━━━ RECORD EXCERPTS
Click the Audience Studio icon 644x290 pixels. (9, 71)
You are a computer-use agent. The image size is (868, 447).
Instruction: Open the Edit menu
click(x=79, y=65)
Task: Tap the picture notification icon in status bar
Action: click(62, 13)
━━━━━━
[WHAT THIS TASK INVOLVES]: All of the material above should be printed again exactly as it is.

[ANSWER TO THIS EXERCISE]:
Click the Audience Studio icon 644x290 pixels. (9, 71)
You are a computer-use agent. The image size is (868, 447).
Instruction: Open the Edit menu
click(x=79, y=65)
Task: Tap the picture notification icon in status bar
Action: click(62, 13)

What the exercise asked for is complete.